Title: Tax changes that you should know about

Sub-title: Each year the Canada Revenue Agency makes a slew of rule changes. Use the opportunity to revise your entire tax strategy.


The fast approaching income tax and registered retirement savings plan (RRSP) contribution deadlines have Canadians everywhere scrambling to gather their receipts, forms and other paperwork. The braver and more patient will complete those returns themselves. Others, who are less able or less willing to keep up with tax code complexities, will dump them on their accountants.


As it previous years the Canada Revenue Agency has once again listed many of the major tax code and regulation changes on its Web-site (http://www.cra-arc.gc.ca/E/pub/tg/5000-g/5000-g-01-09e.html#P65_887). This year, key changes include increases in the basic personal amount, the spouse amount, as well as the eligible-dependent and age amounts, as well as a slew of housing sector-related measures.

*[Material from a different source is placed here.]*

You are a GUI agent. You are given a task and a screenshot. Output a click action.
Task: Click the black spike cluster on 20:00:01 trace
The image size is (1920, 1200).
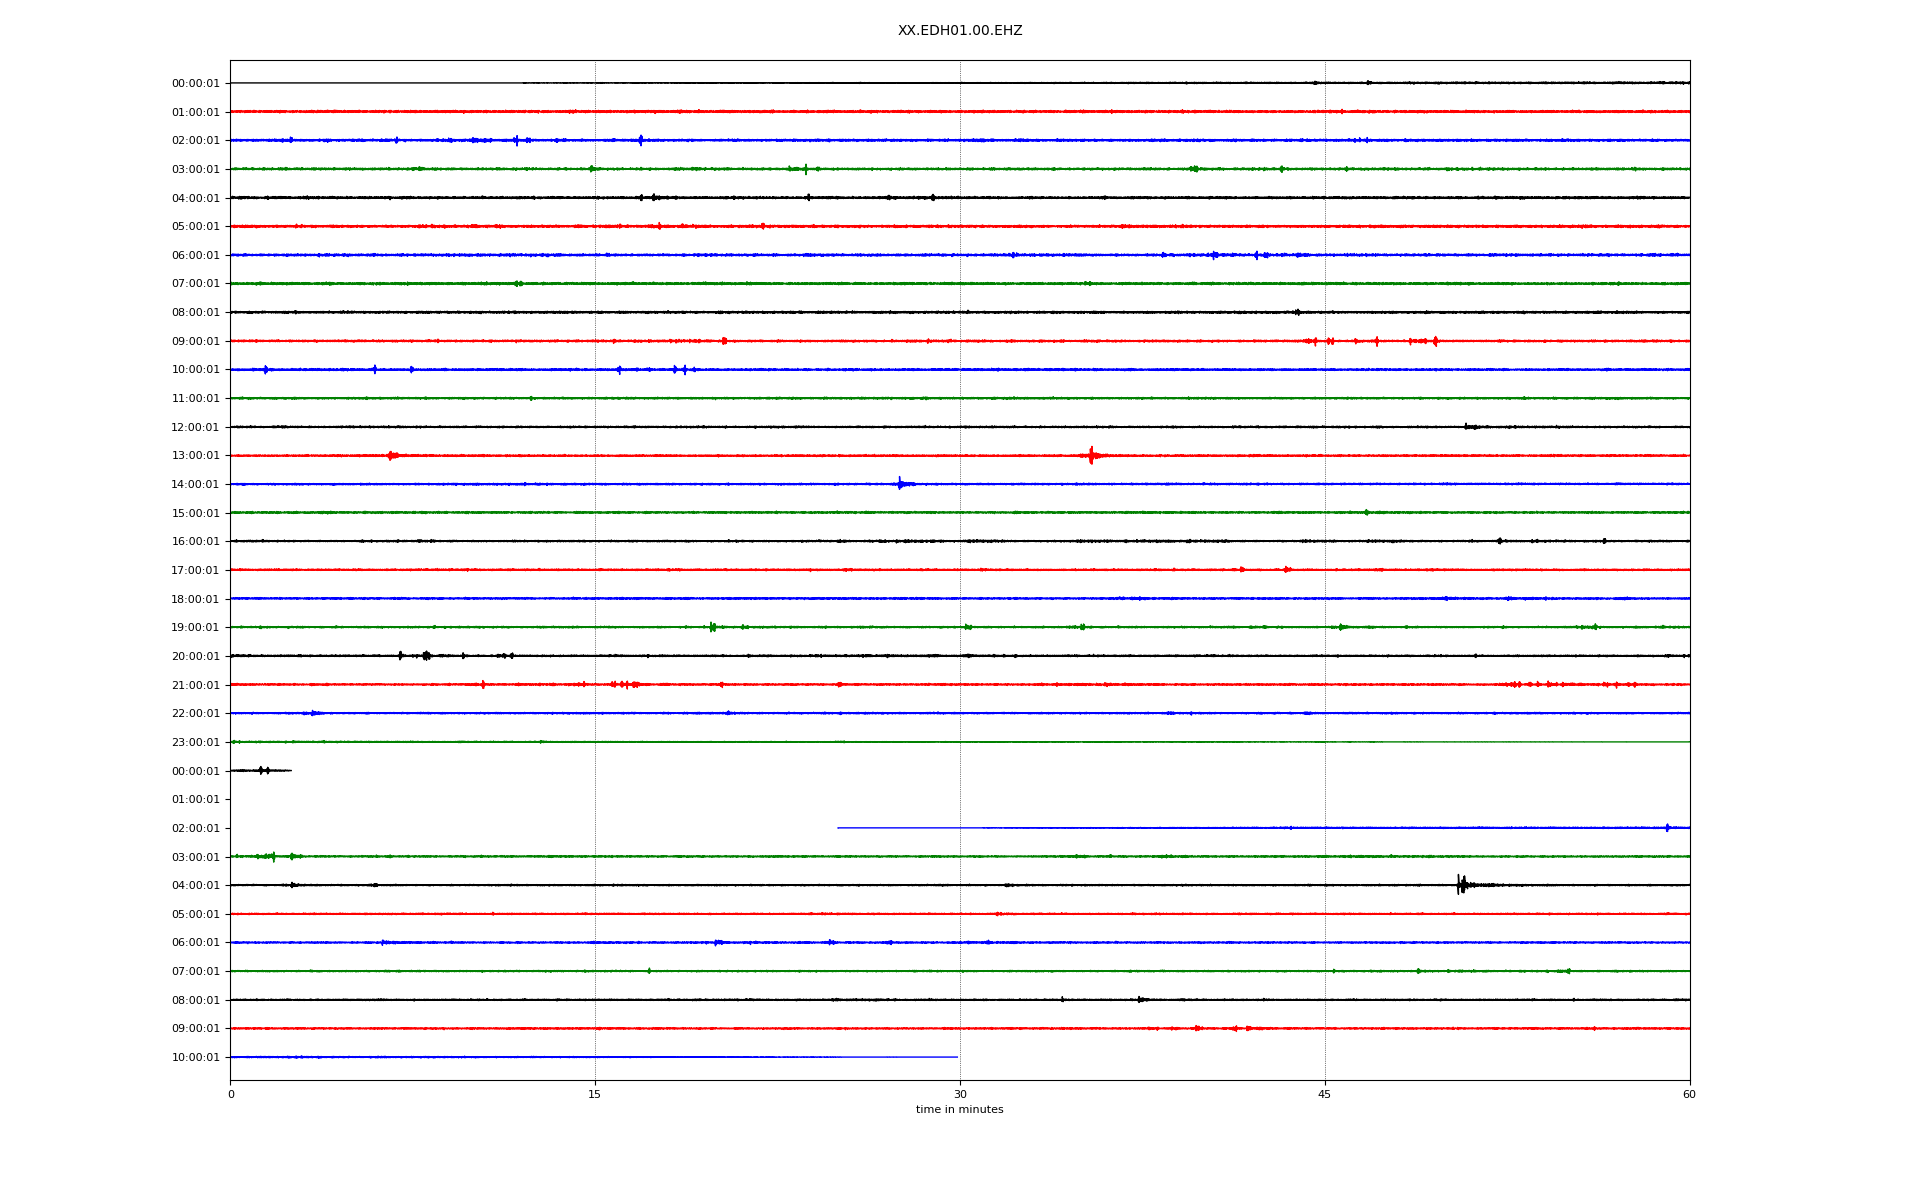426,656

Revise your tax strategy regularly

According to one expert, all tax return filers, even those who farm out their preparation services, need to take an interest in the major changes made to the tax code each year. “Your tax advisor is only as good as the information that you provide him,” said Sonny Barnard, who overseas taxation services at the Montreal offices of Bessner Galley Kreisman. “The more that you are aware of new taxation issues that may affect you, the better the questions that you will be able to ask, and thus the more guidance you will get.”

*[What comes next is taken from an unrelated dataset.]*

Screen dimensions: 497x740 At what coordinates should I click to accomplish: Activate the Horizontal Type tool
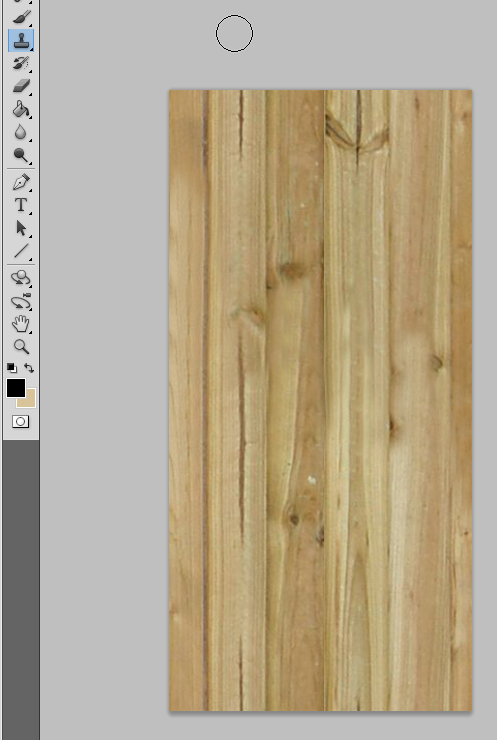[x=21, y=205]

According to Barnard, effective tax planning includes assessing the impact of these changes as they occur, but also regularly reevaluating your own position.  For example: “Last year the government introduced Tax Free Savings Accounts, which entitle savers to contribute $5,000 a year into interest free accounts,” said Barnard. “However those who were unable to contribute last year, can carry that amount forward and contribute this year.”


That said, according to Barnard, TFSAs are not necessarily for everyone. “Many people prefer to invest either in RRSPs, or to use their savings to pay down their mortgages,” says Barnard. “Both strategies carry significant advantages. An RRSP contribution generally entitles the taxpayer to significant refund. But because mortgage payments are made in “after tax dollars,” paying down housing debt is often the safest, surest and most profitable investment that most people will ever make.”


Refunds aren’t always a good thing

According to Evelyn Jacks, a tax expert and author of numerous books on the subject including Essential Tax Facts 2010 edition, Make sure it’s deductible and Master your taxes, tax changes related to Canada’s housing sector are among those the most likely to get attention this year. These include an increase from $20,000 to $25,000 in the maximum amount that first time home buyers may withdraw from their RRSPs and a new “home buyers amount,” that entitles taxpayers to a $750 tax credit when purchasing a new qualifying property. On the downside, the 15 percent home renovation credit introduced last year and which applied to purchases of between $1,000 and $10,000, expired earlier this month.


Jacks argues that publication of new government tax changes provides taxpayers an opportunity not only to revise their tax strategies, but also their payment methods. The veteran taxation author points out that the average tax refund paid out by the Canada Revenue Agency last year was $1,400, which she regards as an indication that many companies are deducting far too large contributions from employee pay packages.


“It basically means that the government is taking away your money from you and using it for its own purposes, for almost a year – interest free,” says Jacks. “Some people don’t mind this, because they regard it as a form of forced savings on them. However that is like saying that the government is more responsible than you are.”


According to Jacks, those excess remittances by employers to the federal government are often caused by incorrectly-completed tax deduction paperwork (your TD-1 and T-1213 forms). “If you are making RRSP contributions, paying medical expenses or making significant charitable donations you should notify your employer immediately,” says Jacks. “You will almost certainly be eligible to have the deductions made to your paycheck reduced.”


“Effective tax planning isn’t just a series of steps,” adds Jacks. “It is a long term process that consists of ensuring that your first dollars come to you, that you hold on to them as long as possible, and that you can effectively transfer them to you heirs. That may take a bit of work. But it’s worth it.”